WARL T1	.92**	.80**	.87**	.85**	.77**
WARL T3		.87**	.83**	.88**	.81**
WARL T4			.72**	.77**	.84**
WARN T1				.90**	.79**
WARN T3					.86**

WARL: Wheldall Assessment of Reading Lists; WARN: Wheldall Assessment of Reading Nonwords.

**p < .001.

The WARL was examined in the first set of analyses (see Table 3). First, a binary logistic regression model was generated using WARL T1 scores (from Term 1) as the predictor variable. The dependent categorical variable was whether children performed at (/above) versus below the SA PSC threshold of 28 points. A test of the full model, which includes the predictor variable, versus a model with intercept only, was statistically significant, χ²(1) = 38.59, p < .001, and correctly classified 86.1% of total students (again, compared with a base accuracy rate of 82.5%). A second logistic regression model was generated using WARL T3 scores (from Term 3) and the SA PSC threshold of 28 points. The model was significant, χ²(1) = 46.33, p < .001, and correctly classified 87.6% of total students. Finally, the WARL T4 regression model was significant, χ²(1) = 46.83, p < .001, and correctly classified 85.4% of students.

Table 3.

Logistic regression models for 28-point Phonics Screening Check threshold values when the WARL was administered at three time points.

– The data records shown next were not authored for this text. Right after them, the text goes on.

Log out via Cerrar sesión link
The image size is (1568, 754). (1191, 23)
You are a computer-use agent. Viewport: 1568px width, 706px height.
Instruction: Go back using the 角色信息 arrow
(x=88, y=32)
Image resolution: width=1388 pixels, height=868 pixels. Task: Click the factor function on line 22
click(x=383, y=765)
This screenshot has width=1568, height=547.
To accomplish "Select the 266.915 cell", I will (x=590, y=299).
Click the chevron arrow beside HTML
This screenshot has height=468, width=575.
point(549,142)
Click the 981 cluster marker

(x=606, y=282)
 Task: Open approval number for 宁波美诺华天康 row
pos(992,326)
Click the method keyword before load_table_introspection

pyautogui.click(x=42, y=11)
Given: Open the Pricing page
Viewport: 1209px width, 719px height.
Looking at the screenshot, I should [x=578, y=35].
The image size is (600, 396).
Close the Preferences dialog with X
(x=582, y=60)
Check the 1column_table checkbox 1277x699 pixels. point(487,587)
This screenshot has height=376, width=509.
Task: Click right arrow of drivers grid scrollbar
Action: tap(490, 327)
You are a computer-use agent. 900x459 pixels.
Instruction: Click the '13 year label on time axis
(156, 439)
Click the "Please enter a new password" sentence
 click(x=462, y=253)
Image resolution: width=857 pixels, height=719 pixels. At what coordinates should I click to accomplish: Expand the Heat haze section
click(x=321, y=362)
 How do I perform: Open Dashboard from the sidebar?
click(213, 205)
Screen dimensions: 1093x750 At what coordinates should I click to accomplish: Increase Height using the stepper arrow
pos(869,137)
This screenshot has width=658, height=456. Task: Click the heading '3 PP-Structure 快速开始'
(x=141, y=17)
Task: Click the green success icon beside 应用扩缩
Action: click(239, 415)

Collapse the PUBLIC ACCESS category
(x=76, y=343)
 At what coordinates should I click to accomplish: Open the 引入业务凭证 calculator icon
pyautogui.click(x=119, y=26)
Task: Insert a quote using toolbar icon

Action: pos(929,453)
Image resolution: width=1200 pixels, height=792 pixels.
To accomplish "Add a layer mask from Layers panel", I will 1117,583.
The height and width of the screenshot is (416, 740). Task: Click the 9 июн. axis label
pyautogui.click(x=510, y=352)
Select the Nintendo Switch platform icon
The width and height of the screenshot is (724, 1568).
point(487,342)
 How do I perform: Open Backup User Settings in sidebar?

Measure	R²	Variable	β (SE)	95% CI for odds ratio			Wald
Measure	R²	Variable	β (SE)	Lower	Odds ratio	Upper	Wald
WARL T1	.41**	WARL	−0.11 (0.02)	0.86	0.90	0.94	19.60**
		Constant	2.11 (0.73)	–	8.21	–	8.29*
WARL T3	.48**	WARL	−0.10 (0.02)	0.87	0.90	0.94	23.31**
		Constant	3.00 (0.85)	–	20.07	–	12.52**
WARL T4	.48**	WARL	−0.10 (0.02)	0.88	0.91	0.94	25.01**
WARL T4		Constant	3.88 (1.02)	–	48.49	–	14.51**

Model R² = Nagelkerke statistic; WARL: Wheldall Assessment of Reading Lists; SE: standard error; CI: confidence interval.

*p < .01; **p < .001.

The WARN was examined in the second set of analyses (see Table 4). The model with WARN T1 included as the predictor variable was statistically significant, χ²(1) = 53.61, p < .001, correctly classifying 87.6% of students. Similarly, the WARN T3 model was significant, χ²(1) = 65.79, p < .001, and correctly classified 89.8% of total students. The third regression model in Table 4 was generated using WARN T4 scores. Again, the model was significant, χ²(1) = 52.35, p < .001, and correctly classified 90.5% of total students.

Table 4.

Logistic regression models for 28-point Phonics Screening Check threshold values when the WARN was administered at three time points.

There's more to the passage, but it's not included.